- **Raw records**

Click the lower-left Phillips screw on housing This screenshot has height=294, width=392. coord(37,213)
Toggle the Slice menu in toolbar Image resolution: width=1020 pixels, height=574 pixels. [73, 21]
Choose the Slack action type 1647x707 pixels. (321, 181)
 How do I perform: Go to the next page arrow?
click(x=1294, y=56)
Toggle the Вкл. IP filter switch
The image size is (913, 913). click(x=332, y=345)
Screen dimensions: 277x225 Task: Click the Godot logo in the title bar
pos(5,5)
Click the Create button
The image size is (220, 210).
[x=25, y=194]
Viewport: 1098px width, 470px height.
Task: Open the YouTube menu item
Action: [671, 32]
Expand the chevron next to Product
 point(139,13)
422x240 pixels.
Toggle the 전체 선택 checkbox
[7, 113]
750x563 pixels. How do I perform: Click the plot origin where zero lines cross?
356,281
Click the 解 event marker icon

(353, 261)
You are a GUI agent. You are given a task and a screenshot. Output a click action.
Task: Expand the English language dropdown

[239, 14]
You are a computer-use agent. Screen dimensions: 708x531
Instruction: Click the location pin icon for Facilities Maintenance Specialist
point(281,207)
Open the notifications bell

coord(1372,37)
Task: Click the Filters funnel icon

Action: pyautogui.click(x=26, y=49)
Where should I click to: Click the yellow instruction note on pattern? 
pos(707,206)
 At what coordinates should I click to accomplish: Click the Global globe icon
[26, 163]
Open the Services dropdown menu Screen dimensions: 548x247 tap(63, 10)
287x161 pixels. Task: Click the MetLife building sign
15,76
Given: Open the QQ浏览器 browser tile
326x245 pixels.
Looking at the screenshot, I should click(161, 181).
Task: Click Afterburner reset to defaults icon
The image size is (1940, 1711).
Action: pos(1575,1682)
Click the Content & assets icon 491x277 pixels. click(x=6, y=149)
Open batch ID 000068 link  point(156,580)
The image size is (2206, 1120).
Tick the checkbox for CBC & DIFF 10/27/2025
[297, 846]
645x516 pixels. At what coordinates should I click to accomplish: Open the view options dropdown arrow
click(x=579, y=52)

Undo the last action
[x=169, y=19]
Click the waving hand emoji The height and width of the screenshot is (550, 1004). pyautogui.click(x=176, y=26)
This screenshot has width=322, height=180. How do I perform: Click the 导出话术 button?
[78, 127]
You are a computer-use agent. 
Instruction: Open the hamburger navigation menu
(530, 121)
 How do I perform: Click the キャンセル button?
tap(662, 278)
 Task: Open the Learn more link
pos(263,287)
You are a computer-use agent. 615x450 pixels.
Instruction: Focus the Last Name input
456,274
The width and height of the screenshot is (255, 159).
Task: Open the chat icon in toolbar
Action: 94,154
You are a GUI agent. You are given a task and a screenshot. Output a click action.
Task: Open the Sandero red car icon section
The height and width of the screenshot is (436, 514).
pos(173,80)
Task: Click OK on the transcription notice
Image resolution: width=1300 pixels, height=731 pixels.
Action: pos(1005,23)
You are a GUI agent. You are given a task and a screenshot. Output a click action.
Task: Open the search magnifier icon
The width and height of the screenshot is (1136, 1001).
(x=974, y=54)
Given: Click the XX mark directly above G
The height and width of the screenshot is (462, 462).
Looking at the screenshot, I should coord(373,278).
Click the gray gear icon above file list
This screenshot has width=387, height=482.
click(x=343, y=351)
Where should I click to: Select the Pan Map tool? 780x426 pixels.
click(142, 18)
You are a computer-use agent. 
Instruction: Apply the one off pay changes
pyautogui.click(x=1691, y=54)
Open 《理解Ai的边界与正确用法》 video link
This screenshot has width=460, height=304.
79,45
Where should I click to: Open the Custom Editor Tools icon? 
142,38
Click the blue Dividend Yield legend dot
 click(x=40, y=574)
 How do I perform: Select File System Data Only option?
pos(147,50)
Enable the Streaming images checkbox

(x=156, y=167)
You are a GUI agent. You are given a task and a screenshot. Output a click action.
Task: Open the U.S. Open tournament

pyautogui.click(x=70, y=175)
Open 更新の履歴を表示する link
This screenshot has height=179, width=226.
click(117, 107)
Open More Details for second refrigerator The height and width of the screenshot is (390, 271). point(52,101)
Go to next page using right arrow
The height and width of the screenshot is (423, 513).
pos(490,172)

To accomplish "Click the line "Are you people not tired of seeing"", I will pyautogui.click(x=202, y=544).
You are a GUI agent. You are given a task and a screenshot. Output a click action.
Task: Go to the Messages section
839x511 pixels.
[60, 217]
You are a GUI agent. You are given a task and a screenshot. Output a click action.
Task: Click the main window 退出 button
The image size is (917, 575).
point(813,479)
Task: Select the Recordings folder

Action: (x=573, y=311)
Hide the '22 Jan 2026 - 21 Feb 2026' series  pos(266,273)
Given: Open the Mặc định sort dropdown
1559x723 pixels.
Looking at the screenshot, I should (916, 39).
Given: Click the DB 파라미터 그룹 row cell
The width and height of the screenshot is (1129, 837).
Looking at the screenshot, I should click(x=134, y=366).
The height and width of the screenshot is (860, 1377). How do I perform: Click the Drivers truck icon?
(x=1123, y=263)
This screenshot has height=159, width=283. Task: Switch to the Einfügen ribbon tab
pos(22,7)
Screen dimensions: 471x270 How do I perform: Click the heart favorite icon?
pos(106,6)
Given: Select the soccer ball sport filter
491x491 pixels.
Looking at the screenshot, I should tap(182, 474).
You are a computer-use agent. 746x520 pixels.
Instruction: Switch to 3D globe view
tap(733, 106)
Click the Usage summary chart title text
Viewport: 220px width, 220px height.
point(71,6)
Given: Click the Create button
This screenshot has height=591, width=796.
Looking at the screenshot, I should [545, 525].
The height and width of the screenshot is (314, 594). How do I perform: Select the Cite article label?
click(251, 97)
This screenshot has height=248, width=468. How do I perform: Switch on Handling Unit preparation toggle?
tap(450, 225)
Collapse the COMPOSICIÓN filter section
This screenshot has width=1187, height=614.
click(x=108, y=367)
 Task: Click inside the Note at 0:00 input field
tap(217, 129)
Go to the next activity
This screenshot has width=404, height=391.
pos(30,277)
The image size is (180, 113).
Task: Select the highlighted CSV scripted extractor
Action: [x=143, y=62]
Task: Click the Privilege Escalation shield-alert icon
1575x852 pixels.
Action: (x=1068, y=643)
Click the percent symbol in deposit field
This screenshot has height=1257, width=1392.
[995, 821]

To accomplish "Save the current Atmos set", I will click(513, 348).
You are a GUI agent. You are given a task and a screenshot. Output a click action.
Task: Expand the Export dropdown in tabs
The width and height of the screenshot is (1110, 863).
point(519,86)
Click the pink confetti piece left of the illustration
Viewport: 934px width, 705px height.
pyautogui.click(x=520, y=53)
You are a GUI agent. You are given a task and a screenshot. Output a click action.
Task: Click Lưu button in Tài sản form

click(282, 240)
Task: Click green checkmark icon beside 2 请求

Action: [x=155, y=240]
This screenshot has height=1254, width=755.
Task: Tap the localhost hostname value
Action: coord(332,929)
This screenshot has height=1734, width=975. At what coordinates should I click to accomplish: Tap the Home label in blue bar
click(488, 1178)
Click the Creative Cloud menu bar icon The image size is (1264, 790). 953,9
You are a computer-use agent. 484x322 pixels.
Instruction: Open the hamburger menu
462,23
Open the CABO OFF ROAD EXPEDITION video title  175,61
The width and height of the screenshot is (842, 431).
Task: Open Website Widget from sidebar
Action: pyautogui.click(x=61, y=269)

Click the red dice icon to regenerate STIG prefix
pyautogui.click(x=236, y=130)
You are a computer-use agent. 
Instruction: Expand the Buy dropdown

- **Problem statement**
Reproduce the data above verbatim, reproducing every line in full from beginning to end.

- **Response**
Click the lower-left Phillips screw on housing This screenshot has height=294, width=392. coord(37,213)
Toggle the Slice menu in toolbar Image resolution: width=1020 pixels, height=574 pixels. [73, 21]
Choose the Slack action type 1647x707 pixels. (321, 181)
 How do I perform: Go to the next page arrow?
click(x=1294, y=56)
Toggle the Вкл. IP filter switch
The image size is (913, 913). click(x=332, y=345)
Screen dimensions: 277x225 Task: Click the Godot logo in the title bar
pos(5,5)
Click the Create button
The image size is (220, 210).
[x=25, y=194]
Viewport: 1098px width, 470px height.
Task: Open the YouTube menu item
Action: [671, 32]
Expand the chevron next to Product
 point(139,13)
422x240 pixels.
Toggle the 전체 선택 checkbox
[7, 113]
750x563 pixels. How do I perform: Click the plot origin where zero lines cross?
356,281
Click the 解 event marker icon

(353, 261)
You are a GUI agent. You are given a task and a screenshot. Output a click action.
Task: Expand the English language dropdown

[239, 14]
You are a computer-use agent. Screen dimensions: 708x531
Instruction: Click the location pin icon for Facilities Maintenance Specialist
point(281,207)
Open the notifications bell

coord(1372,37)
Task: Click the Filters funnel icon

Action: pyautogui.click(x=26, y=49)
Where should I click to: Click the yellow instruction note on pattern? 
pos(707,206)
 At what coordinates should I click to accomplish: Click the Global globe icon
[26, 163]
Open the Services dropdown menu Screen dimensions: 548x247 tap(63, 10)
287x161 pixels. Task: Click the MetLife building sign
15,76
Given: Open the QQ浏览器 browser tile
326x245 pixels.
Looking at the screenshot, I should click(161, 181).
Task: Click Afterburner reset to defaults icon
The image size is (1940, 1711).
Action: pos(1575,1682)
Click the Content & assets icon 491x277 pixels. click(x=6, y=149)
Open batch ID 000068 link  point(156,580)
The image size is (2206, 1120).
Tick the checkbox for CBC & DIFF 10/27/2025
[297, 846]
645x516 pixels. At what coordinates should I click to accomplish: Open the view options dropdown arrow
click(x=579, y=52)

Undo the last action
[x=169, y=19]
Click the waving hand emoji The height and width of the screenshot is (550, 1004). pyautogui.click(x=176, y=26)
This screenshot has width=322, height=180. How do I perform: Click the 导出话术 button?
[78, 127]
You are a computer-use agent. 
Instruction: Open the hamburger navigation menu
(530, 121)
 How do I perform: Click the キャンセル button?
tap(662, 278)
 Task: Open the Learn more link
pos(263,287)
You are a computer-use agent. 615x450 pixels.
Instruction: Focus the Last Name input
456,274
The width and height of the screenshot is (255, 159).
Task: Open the chat icon in toolbar
Action: 94,154
You are a GUI agent. You are given a task and a screenshot. Output a click action.
Task: Open the Sandero red car icon section
The height and width of the screenshot is (436, 514).
pos(173,80)
Task: Click OK on the transcription notice
Image resolution: width=1300 pixels, height=731 pixels.
Action: pos(1005,23)
You are a GUI agent. You are given a task and a screenshot. Output a click action.
Task: Open the search magnifier icon
The width and height of the screenshot is (1136, 1001).
(x=974, y=54)
Given: Click the XX mark directly above G
The height and width of the screenshot is (462, 462).
Looking at the screenshot, I should coord(373,278).
Click the gray gear icon above file list
This screenshot has width=387, height=482.
click(x=343, y=351)
Where should I click to: Select the Pan Map tool? 780x426 pixels.
click(142, 18)
You are a computer-use agent. 
Instruction: Apply the one off pay changes
pyautogui.click(x=1691, y=54)
Open 《理解Ai的边界与正确用法》 video link
This screenshot has width=460, height=304.
79,45
Where should I click to: Open the Custom Editor Tools icon? 
142,38
Click the blue Dividend Yield legend dot
 click(x=40, y=574)
 How do I perform: Select File System Data Only option?
pos(147,50)
Enable the Streaming images checkbox

(x=156, y=167)
You are a GUI agent. You are given a task and a screenshot. Output a click action.
Task: Open the U.S. Open tournament

pyautogui.click(x=70, y=175)
Open 更新の履歴を表示する link
This screenshot has height=179, width=226.
click(117, 107)
Open More Details for second refrigerator The height and width of the screenshot is (390, 271). point(52,101)
Go to next page using right arrow
The height and width of the screenshot is (423, 513).
pos(490,172)

To accomplish "Click the line "Are you people not tired of seeing"", I will pyautogui.click(x=202, y=544).
You are a GUI agent. You are given a task and a screenshot. Output a click action.
Task: Go to the Messages section
839x511 pixels.
[60, 217]
You are a GUI agent. You are given a task and a screenshot. Output a click action.
Task: Click the main window 退出 button
The image size is (917, 575).
point(813,479)
Task: Select the Recordings folder

Action: (x=573, y=311)
Hide the '22 Jan 2026 - 21 Feb 2026' series  pos(266,273)
Given: Open the Mặc định sort dropdown
1559x723 pixels.
Looking at the screenshot, I should (916, 39).
Given: Click the DB 파라미터 그룹 row cell
The width and height of the screenshot is (1129, 837).
Looking at the screenshot, I should click(x=134, y=366).
The height and width of the screenshot is (860, 1377). How do I perform: Click the Drivers truck icon?
(x=1123, y=263)
This screenshot has height=159, width=283. Task: Switch to the Einfügen ribbon tab
pos(22,7)
Screen dimensions: 471x270 How do I perform: Click the heart favorite icon?
pos(106,6)
Given: Select the soccer ball sport filter
491x491 pixels.
Looking at the screenshot, I should tap(182, 474).
You are a computer-use agent. 746x520 pixels.
Instruction: Switch to 3D globe view
tap(733, 106)
Click the Usage summary chart title text
Viewport: 220px width, 220px height.
point(71,6)
Given: Click the Create button
This screenshot has height=591, width=796.
Looking at the screenshot, I should [545, 525].
The height and width of the screenshot is (314, 594). How do I perform: Select the Cite article label?
click(251, 97)
This screenshot has height=248, width=468. How do I perform: Switch on Handling Unit preparation toggle?
tap(450, 225)
Collapse the COMPOSICIÓN filter section
This screenshot has width=1187, height=614.
click(x=108, y=367)
 Task: Click inside the Note at 0:00 input field
tap(217, 129)
Go to the next activity
This screenshot has width=404, height=391.
pos(30,277)
The image size is (180, 113).
Task: Select the highlighted CSV scripted extractor
Action: [x=143, y=62]
Task: Click the Privilege Escalation shield-alert icon
1575x852 pixels.
Action: (x=1068, y=643)
Click the percent symbol in deposit field
This screenshot has height=1257, width=1392.
[995, 821]

To accomplish "Save the current Atmos set", I will click(513, 348).
You are a GUI agent. You are given a task and a screenshot. Output a click action.
Task: Expand the Export dropdown in tabs
The width and height of the screenshot is (1110, 863).
point(519,86)
Click the pink confetti piece left of the illustration
Viewport: 934px width, 705px height.
pyautogui.click(x=520, y=53)
You are a GUI agent. You are given a task and a screenshot. Output a click action.
Task: Click Lưu button in Tài sản form

click(282, 240)
Task: Click green checkmark icon beside 2 请求

Action: [x=155, y=240]
This screenshot has height=1254, width=755.
Task: Tap the localhost hostname value
Action: coord(332,929)
This screenshot has height=1734, width=975. At what coordinates should I click to accomplish: Tap the Home label in blue bar
click(488, 1178)
Click the Creative Cloud menu bar icon The image size is (1264, 790). 953,9
You are a computer-use agent. 484x322 pixels.
Instruction: Open the hamburger menu
462,23
Open the CABO OFF ROAD EXPEDITION video title  175,61
The width and height of the screenshot is (842, 431).
Task: Open Website Widget from sidebar
Action: pyautogui.click(x=61, y=269)

Click the red dice icon to regenerate STIG prefix
pyautogui.click(x=236, y=130)
You are a computer-use agent. 
Instruction: Expand the Buy dropdown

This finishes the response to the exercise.